İkinci Dünya Savaşı’nda Almanya tarafından Rus askerleri olarak Hollanda’nın Amersfoort kentine getirilen Özbekler’in korkunç serüveni masaya yatırıldı.

Türkevi Topluluğu kardeş kuruluşu Avrasya Sivil Toplum Forumu’nun düzenlediği  11. Avrasya Buluşmaları Amsterdam’da gerçekleşti. Yılda en az bir defa biraraya gelen Avrasya Buluşmaları her yıl farklı bir konuyu ele alır. Bu yıl, 11. Avrasya Buluşmaları’nda ‘2. Dünya Savaşında Hollanda temerküz kamplarında öldürülen Özbekler’ oldu.

Toplantıya konuşmacı olarak katılan Hollanda’lı gazeteci Remco Reiding katılımcıları hayretlere düşüren bilgiler sundu. Yıllar önce gazetecilik okurken, değişim programı çercevesinde Rusya’ya gittiğini ve bütün hikayenin ondan sonra başladığını söyledi. Moskova dönüşü Amersfoortse Courant’da çalışmaya başlayan Remco Reiding, devamla Amersfoort’a getirilen Rus askerlerinin akibetini araştırmaya başlar. Yıllarını araştırmaya veren Remco Reiding bulduğu bilgileri ‘Onuru gömülen çocuk’ başlığı ile kitap olarak yayınlar. Araştırmacı Reiding konuyla ilgili şu görüşleri paylaştı. ‘Savaşın başlangıcında 101 asker Rusya’dan Hollanda’ya getirilir. Askerler Smolensk Muharebesi’nde esir alınırlar. Uzun ve yorucu bir tren yolculuğu sonucu 1941 yılının Eylül ayında Amersfoort’a ulaşırlar. Almanların amacı, Hollandalılara Özbek asıllı Rus askerlerinin ne kadar vahşi ve aşağılık yaratıklar oldukları, göstermekmiş. Ancak bu propoganda ters tepmiş. Açlıktan ölüm noktasına gelen askerlere bir tane ekmek verilmiş, Almanlar askerlerin ekmek için birbirlerini yiyeceklerini bekliyorlarmış. Askerler tam tersine kendilerine verilen bir ekmeği küçük parçalara ayırarak kardeş paymışlar. Esir askerler kampta çok ağır işlerde çalıştırılmışlar. Yorgunluktan ellerindeki kum torbası yere düşünce, işkence görmüşler, ceza almışlar. Bu ağır şartlar altında, açlık ve hastalıktan Nisan 1942’de 24 asker ölmüş.  Geriye kalan 77 asker Almanlar tarafından sürgün edilirler. Ancak bu askerlerde 9 Nisan sabah erken saatlerde (06.30) kurşuna dizilerek öldürülürler. Özbek askerlerin Hollanda kampındaki dramatik hayatı böylece sonlanır’.

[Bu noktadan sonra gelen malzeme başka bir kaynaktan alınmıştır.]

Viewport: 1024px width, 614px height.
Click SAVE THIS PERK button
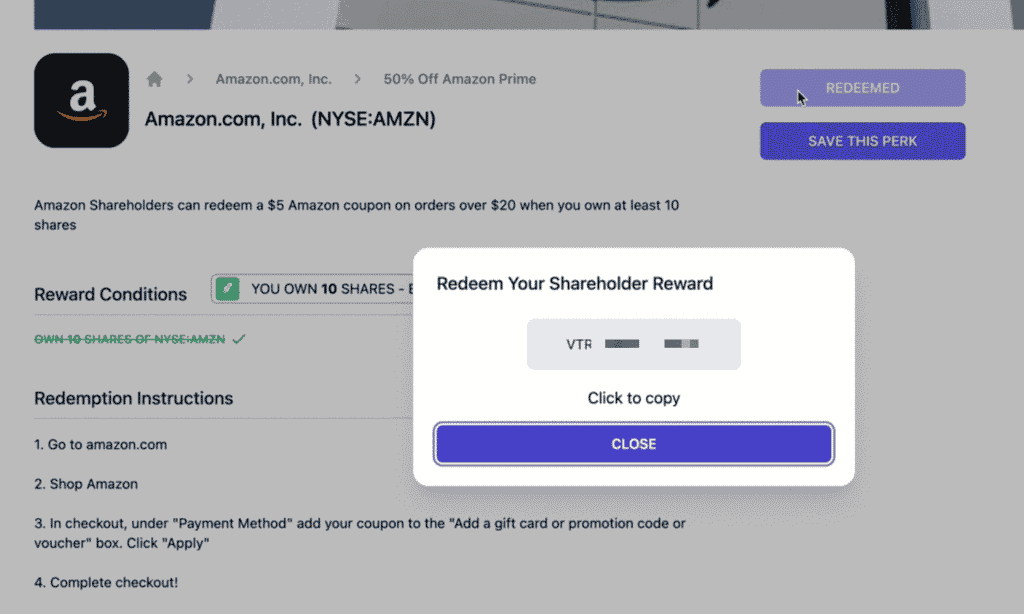pos(862,141)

Araştırmacı yazar Remco Reiding, Amsfoort’daki kampla ilgili tüm bilgilerin, tutanakların Almanlar tarafından yakıldığını söylerken, olayı gören şahitlerin yaşadığını belirtti. Rus arşivlerinde de yeterli belgelerin olmadığına dikkar çeken Remco Reiding, Rusların her türlü yardımı yaptıklarını söyledi. Amersfoort Belediyesinin de bu konunun belgesel yapılması için bütce ayırdığını söyledi.

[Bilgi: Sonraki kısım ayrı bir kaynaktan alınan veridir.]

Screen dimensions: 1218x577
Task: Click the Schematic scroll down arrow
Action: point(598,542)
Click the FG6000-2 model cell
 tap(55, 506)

Toplantıya konuşmacı olarak katılan Özbek araştırmacı, akademisyen Bahodir Uzakov ise yaptığı konuşmada Özbekistanı tanıttı. 8 çocuklu bir ailenin üyesi olduğunu, ailenin diğer üyelerinin Özbekistan’da yaşadığını söyledi. 1941 yılında Özbekistan’da 6,5 milyon insanın yaşadığını belirten Bahadır Uzakov, yaklaşık 1,5 milyon Özbekin Almanlara karşı savaştığını söyledi. Savaşta 250 bin Özbek askerinin öldüğünü, 130 bin askerin kayıp olduğunu, 60 bin askerin sakat kaldığını ve 400 bin askerin de Özbekistana geri gelmediğini söyledi. Dedesinin de askere alındığını ve 23 Eylül 1943 tarihinde Ukrayna’da öldüğünü belirten Bahodir Uzakov, amcası Süleyman Uzakov’un da genç yaşta askere alındığını, geri dönmediğini ve hiç bir şey duymadıklarını belirtti.

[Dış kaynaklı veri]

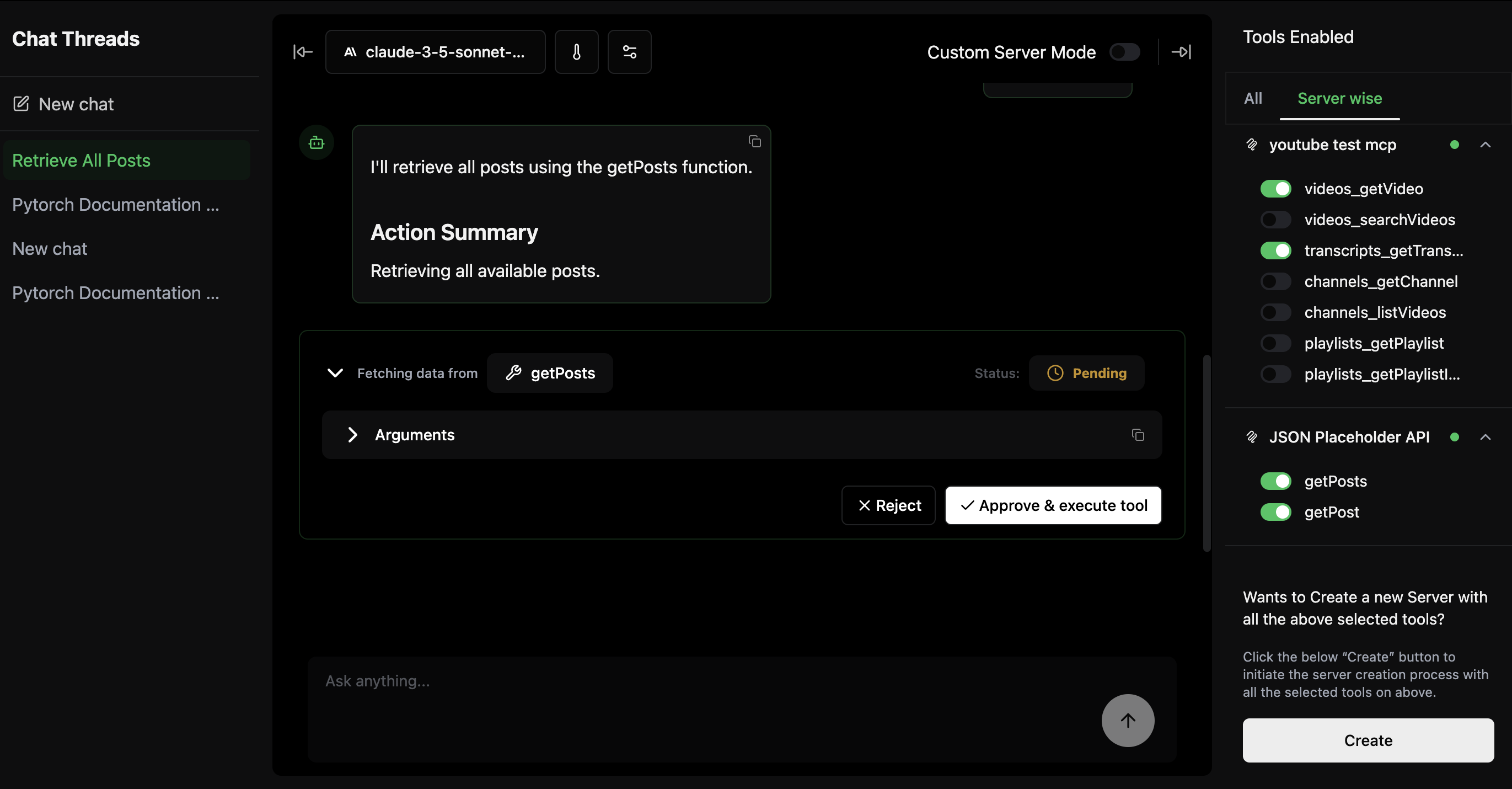
Task: Collapse the Tools Enabled right panel
Action: tap(1182, 52)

Kampta Özbeklerin katledilişlerinin 75. yılı, bu yıl Amersfoort’da organize edilen bir programla anıldı. Toplantıya katılan ve Hollanda’da yaşayan Özbek, Kırgız, Nogay, Uygur ve Türkmen diaspora temsilcileri anlatılanlar karşısında şoke oldular. Katılımcılar bundan böyle Türk ve Akraba topluluklar arasında daha sık toplantıların düzenlenmesini, birbirlerini yakından tanımak istediklerini belirttiler.

Türkevi Topluluğu adına kapanış konuşmasını yapan Veyis Güngör, her yıl 10 Aralık Dünya İnsan Hakları Günü çerçevesinde Hollanda’daki Türk ve Akraba Toplulukları temsilcileri ile biraraya geldiklerini; her yıl farklı bir konuya dikkat çektiklerini söyledi. Örneğin geçen yıl, Dünya Uygur Kongresi Başkanı Rabia Kadir’in ‘Özgürlük Yolunda 10. Yıl’ konusu ele alındığını söyleyen Güngör, daha önceki yıl ise, Turan Kurultayı Başkanı Andras Biro’nun Avrasya Buluşmaları misafiri olduğunu belirtti. Güngör, Hollanda’daki Özbeklerin dramına, Hollanda’nın kurtuluşu olan 4 ve 5 Mayıs’ta dikkat çekilmesi gerektiğini söyledi.